Task prompt —
Return exactly the lines of the records below, starting at the line that contains "Eject the MEDIA" and ending at the line that contains "Screen dimensions: 833x713", with both of those lines kept.

Data for processing —
*** Begin section ***

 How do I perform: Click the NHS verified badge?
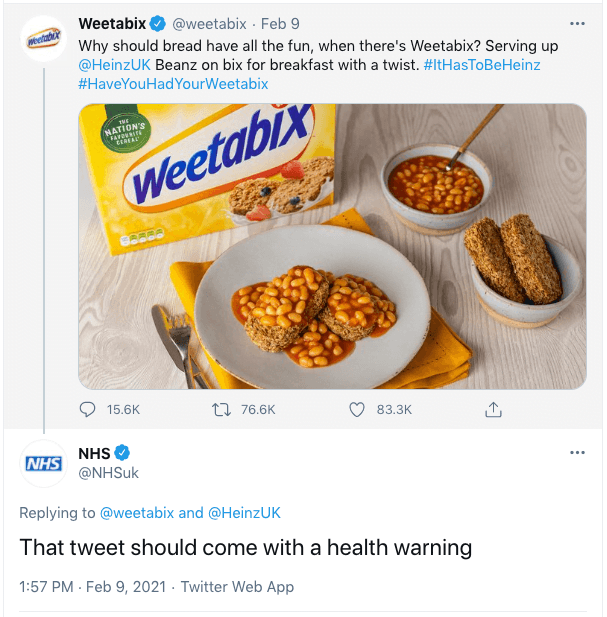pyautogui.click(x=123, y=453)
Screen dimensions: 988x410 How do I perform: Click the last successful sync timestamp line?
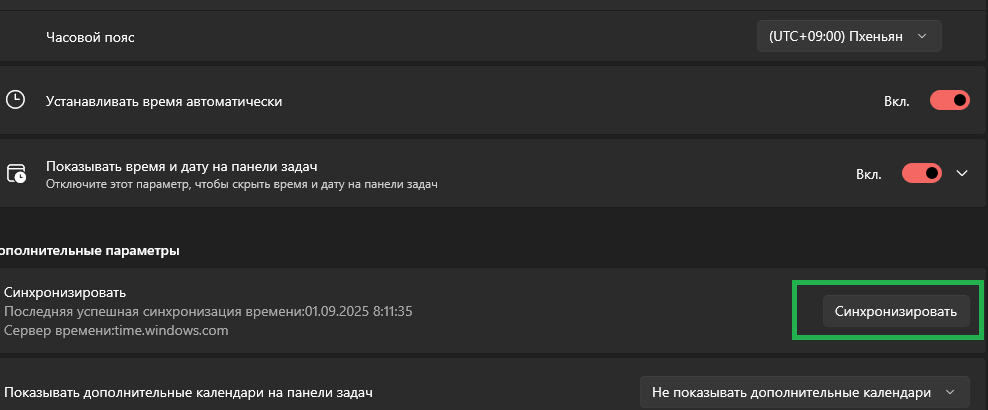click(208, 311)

*** End section ***
*** Begin section ***

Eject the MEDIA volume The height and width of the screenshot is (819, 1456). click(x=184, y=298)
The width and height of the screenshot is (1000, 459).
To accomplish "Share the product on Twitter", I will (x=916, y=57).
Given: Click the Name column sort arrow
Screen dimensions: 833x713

*** End section ***
*** Begin section ***

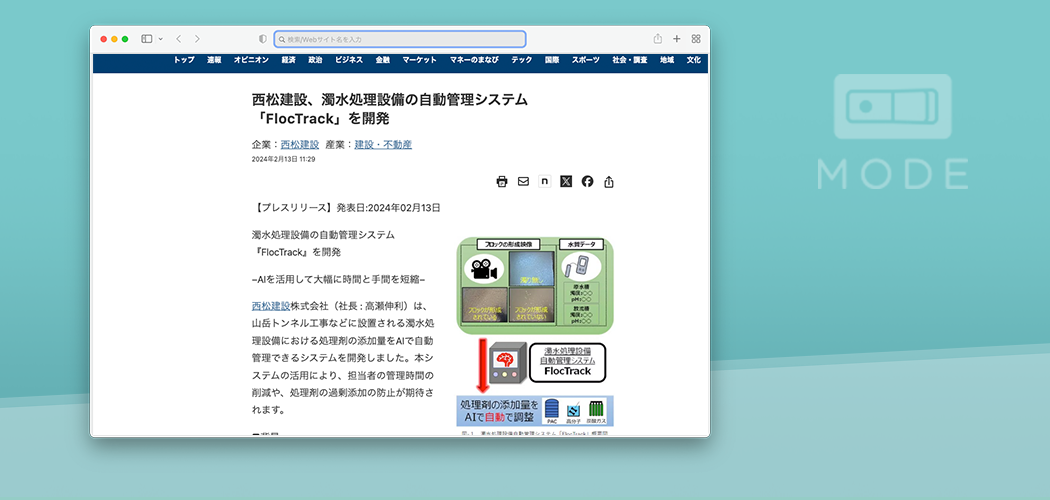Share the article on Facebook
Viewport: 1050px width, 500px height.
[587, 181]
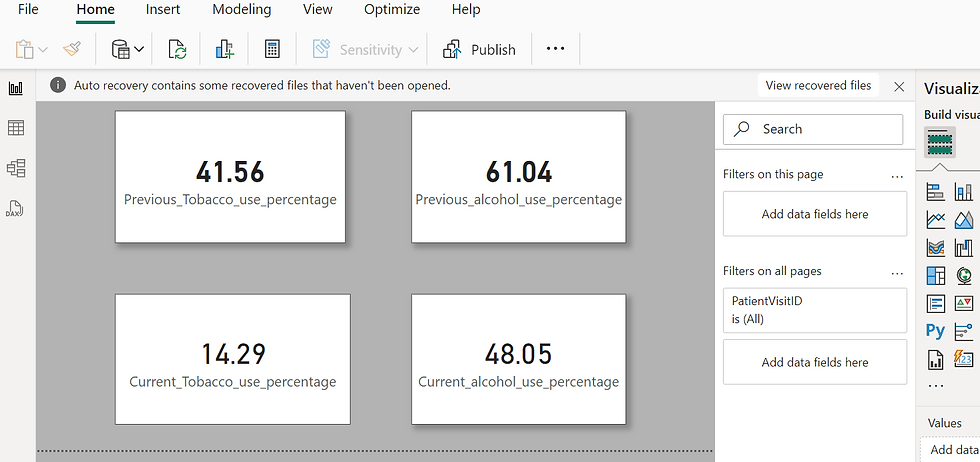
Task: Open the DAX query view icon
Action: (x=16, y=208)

*** End section ***

Output for this task —
Eject the MEDIA volume The height and width of the screenshot is (819, 1456). click(x=184, y=298)
The width and height of the screenshot is (1000, 459).
To accomplish "Share the product on Twitter", I will (x=916, y=57).
Given: Click the Name column sort arrow
Screen dimensions: 833x713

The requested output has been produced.